INSTRUCTIONS FOR THE TASK: Render the data from the line with "Click empty space in Шаблон сообщения field" up to and including the line with "point(684,544)" as a two-column CSV with the headers instruction and answer. Give one row per instruction paired with its answer, put each value in a single quoted field, and replace line breaks with spaces.

EXTRACTED DATA:

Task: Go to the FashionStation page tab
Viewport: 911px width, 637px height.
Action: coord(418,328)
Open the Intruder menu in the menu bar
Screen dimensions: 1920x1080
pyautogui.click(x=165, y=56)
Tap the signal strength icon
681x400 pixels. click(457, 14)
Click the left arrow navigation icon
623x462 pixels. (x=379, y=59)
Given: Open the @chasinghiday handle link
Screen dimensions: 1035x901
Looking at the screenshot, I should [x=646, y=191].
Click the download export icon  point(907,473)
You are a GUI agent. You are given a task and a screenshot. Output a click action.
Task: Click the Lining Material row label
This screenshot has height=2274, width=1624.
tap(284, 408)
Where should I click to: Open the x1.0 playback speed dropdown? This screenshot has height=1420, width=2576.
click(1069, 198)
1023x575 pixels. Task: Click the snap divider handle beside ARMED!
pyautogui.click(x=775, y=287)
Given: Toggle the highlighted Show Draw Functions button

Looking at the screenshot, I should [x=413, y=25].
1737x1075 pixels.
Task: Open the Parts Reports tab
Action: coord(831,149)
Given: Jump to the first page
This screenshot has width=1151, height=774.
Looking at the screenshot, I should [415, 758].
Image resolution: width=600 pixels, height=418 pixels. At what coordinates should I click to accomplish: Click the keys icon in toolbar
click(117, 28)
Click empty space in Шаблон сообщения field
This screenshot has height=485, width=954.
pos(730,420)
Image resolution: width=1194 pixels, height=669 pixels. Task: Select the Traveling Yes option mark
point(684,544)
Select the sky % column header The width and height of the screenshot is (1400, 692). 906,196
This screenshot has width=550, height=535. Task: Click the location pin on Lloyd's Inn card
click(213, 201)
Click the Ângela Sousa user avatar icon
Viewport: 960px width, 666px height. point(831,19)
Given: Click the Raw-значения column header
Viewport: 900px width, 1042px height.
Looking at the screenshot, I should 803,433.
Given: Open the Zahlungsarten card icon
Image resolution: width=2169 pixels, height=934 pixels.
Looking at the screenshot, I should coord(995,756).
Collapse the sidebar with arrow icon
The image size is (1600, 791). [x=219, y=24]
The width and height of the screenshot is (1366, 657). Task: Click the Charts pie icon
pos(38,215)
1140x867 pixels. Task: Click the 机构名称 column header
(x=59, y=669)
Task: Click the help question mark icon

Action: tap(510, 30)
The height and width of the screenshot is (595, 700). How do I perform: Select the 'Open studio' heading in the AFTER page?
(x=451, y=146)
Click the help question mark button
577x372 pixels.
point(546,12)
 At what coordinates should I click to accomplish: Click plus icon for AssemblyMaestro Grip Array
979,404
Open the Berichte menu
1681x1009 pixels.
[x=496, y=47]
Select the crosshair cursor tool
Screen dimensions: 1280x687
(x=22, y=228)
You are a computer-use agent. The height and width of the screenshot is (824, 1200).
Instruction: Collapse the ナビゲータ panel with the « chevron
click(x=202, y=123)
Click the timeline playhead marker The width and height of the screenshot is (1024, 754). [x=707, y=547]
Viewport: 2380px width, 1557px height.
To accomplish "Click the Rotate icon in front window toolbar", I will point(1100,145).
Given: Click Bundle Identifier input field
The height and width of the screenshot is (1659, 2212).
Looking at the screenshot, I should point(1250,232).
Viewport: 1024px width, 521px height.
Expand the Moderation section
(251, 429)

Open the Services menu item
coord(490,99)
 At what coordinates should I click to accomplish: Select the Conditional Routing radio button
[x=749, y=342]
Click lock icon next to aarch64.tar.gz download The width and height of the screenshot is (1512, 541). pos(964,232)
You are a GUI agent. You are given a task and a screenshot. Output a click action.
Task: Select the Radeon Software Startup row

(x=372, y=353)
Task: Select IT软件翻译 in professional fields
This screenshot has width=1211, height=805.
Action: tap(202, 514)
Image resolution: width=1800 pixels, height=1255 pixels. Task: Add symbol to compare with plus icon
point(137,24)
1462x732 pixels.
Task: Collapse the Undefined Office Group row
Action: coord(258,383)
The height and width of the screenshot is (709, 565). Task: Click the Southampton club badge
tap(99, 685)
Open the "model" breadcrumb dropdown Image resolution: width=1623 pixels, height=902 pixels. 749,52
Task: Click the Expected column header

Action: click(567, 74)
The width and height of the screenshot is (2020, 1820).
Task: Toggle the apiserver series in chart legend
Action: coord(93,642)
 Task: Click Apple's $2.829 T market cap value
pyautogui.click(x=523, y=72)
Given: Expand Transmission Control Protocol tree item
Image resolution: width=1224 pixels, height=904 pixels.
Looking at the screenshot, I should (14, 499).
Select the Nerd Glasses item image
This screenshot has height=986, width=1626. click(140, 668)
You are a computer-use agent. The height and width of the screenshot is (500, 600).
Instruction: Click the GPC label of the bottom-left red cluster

THE RESULT:
instruction,answer
"Click empty space in Шаблон сообщения field This screenshot has height=485, width=954.","pos(730,420)"
"Image resolution: width=1194 pixels, height=669 pixels. Task: Select the Traveling Yes option mark","point(684,544)"